Between 2018 and 2028, the number of households in England is projected to grow from 23.2 million to 24.8 million, according to a new study.

'For the long-term foreseeable future, housing demand is not going to be met', claims development lender



Between 2018 and 2028, the number of households in England is projected to grow from 23.2 million to 24.8 million, according to a new study.


Development lender Atelier has today (28th May) published its report ‘Past performance points to future potential’ — compiled by Nicole Lux, senior research fellow at London’s Bayes Business School — predicts a significant upturn in market conditions, pointing to a sustained period of recovery, stabilising interest rates, and growing demand for housing.

Following analysis of primary data sources, dating back to the start of the ONS house price statistics in 1969, the report examines the long-term historic trends and forecasts a medium-term outlook for the key factors driving the property market, including property values, inflation, interest rates, demand, supply, mortgage rates, unemployment, and population growth.

The study suggests that the number of households could climb by 7.1% between 2018 and 2028, equating to an average of 164,000 additional households per year.

By 2043, the number of households is projected to increase to 27 million, a rise of 16.2%.

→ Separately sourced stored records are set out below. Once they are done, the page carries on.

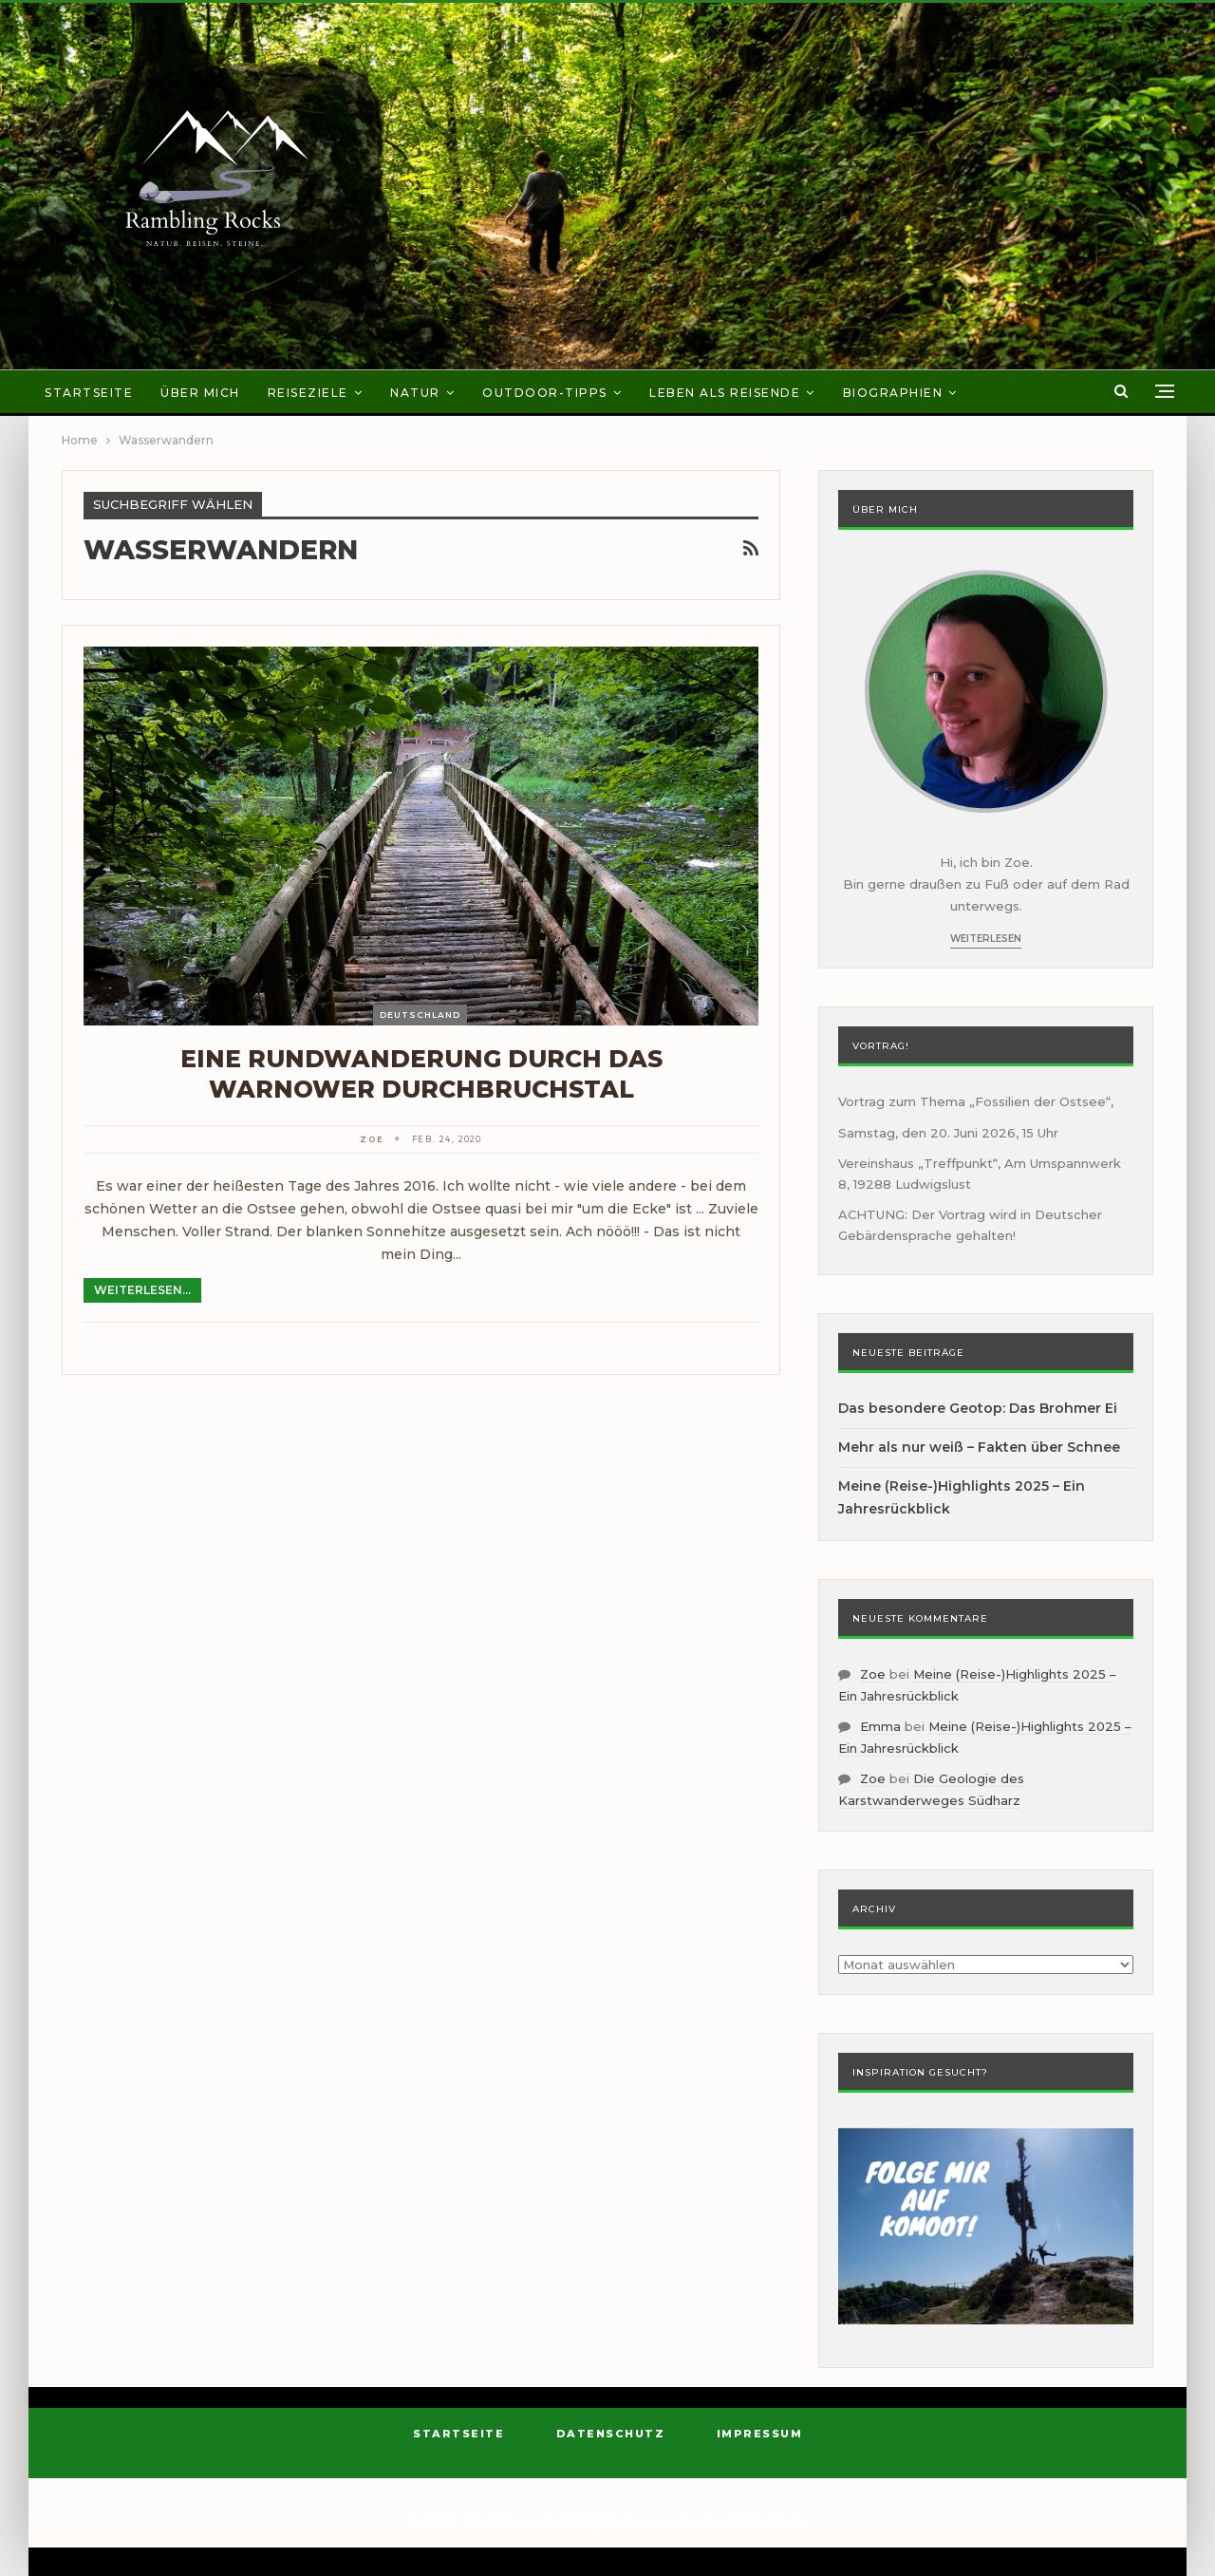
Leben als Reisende (724, 392)
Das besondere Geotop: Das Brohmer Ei (977, 1408)
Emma (880, 1726)
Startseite (89, 392)
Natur (415, 392)
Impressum (760, 2433)
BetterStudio (768, 2523)
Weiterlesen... (142, 1290)
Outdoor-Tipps (545, 392)
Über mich (200, 392)
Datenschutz (610, 2433)
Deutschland (420, 1014)
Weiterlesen (985, 938)
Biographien (893, 392)
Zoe (873, 1674)
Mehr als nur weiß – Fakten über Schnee (979, 1447)
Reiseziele (308, 392)
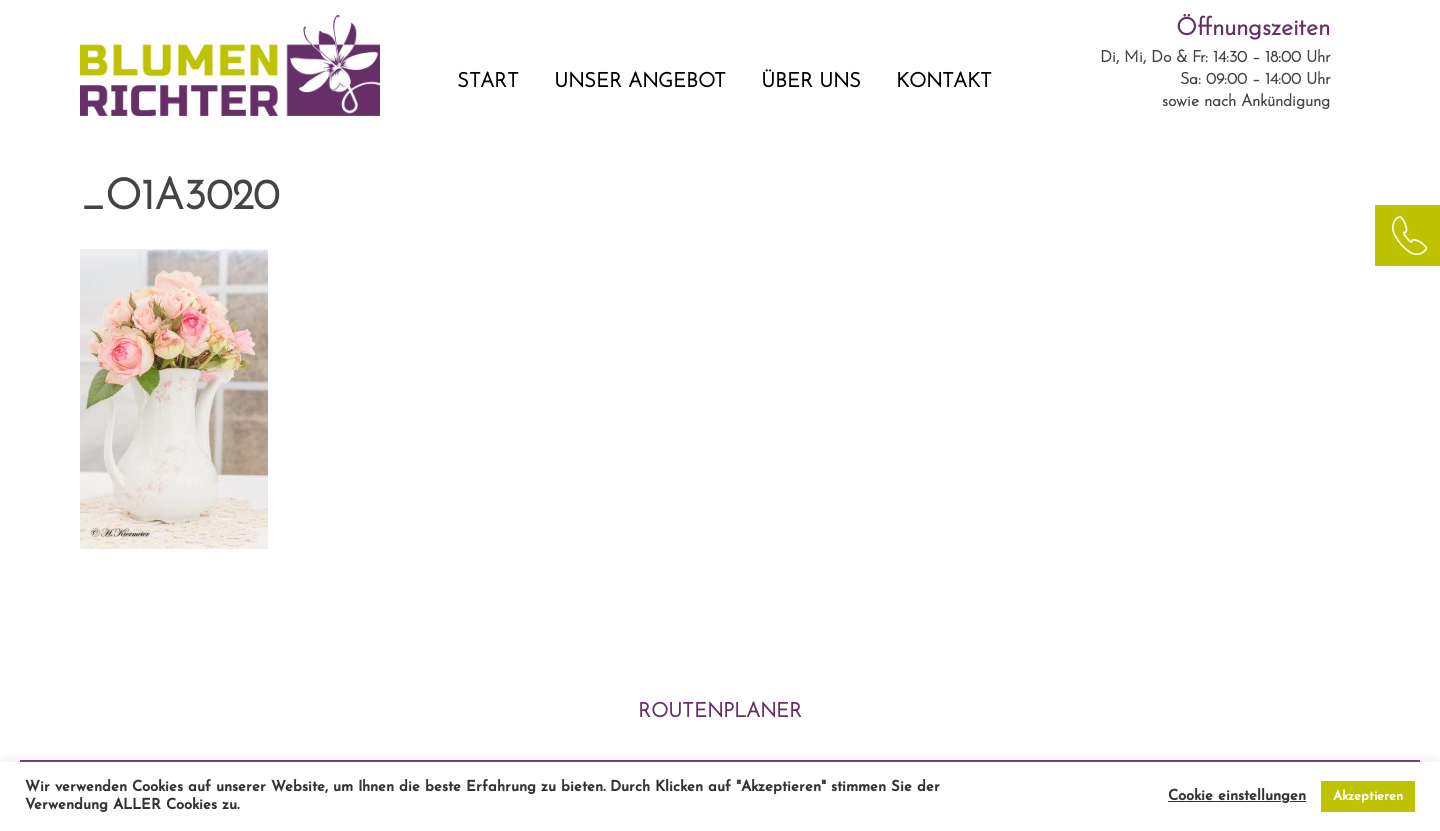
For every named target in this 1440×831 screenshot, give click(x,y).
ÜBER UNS (811, 82)
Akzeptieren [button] (1368, 796)
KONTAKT (944, 82)
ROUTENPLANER (720, 712)
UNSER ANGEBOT (640, 82)
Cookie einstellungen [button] (1237, 796)
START (488, 82)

To determine structural demand for housing, Atelier identified population growth, unemployment rates, and household formation as key contributing factors for residential demand.

The report found:

  • UK unemployment is close to historic lows, leading to strong structural demand for acquiring residential assets. When interest rates were high in 2007, unemployment was much higher than today
  • UK population growth is at its lowest since 2001, representing a fall in a recent trend of high growth. However, aggregate demand for housing is expected to be driven by changing household formations

Rebecca Nutt, director of portfolio management at Atelier, commented in the report: “Though this data points to a levelling off in population, it’s important to think about how that plays out on the ground.

“For the long-term foreseeable future, housing demand is not going to be met.”

The analysis highlighted that, since 1987, residential values have grown at 6.8% per year.

“We wanted to provide data and insight to SME property developers to help them plan for the medium- and long-term,” added Chris Gardner, CEO at Atelier.

“It is important for developers, in particular, to be agile enough to overcome short-term market volatility while progressing forward with a clear, long-term strategy.

“Property is a long-term asset class and, with the data now available to us, we are positive about the future, and we are here to provide finance solutions to professional property developers ready to act.”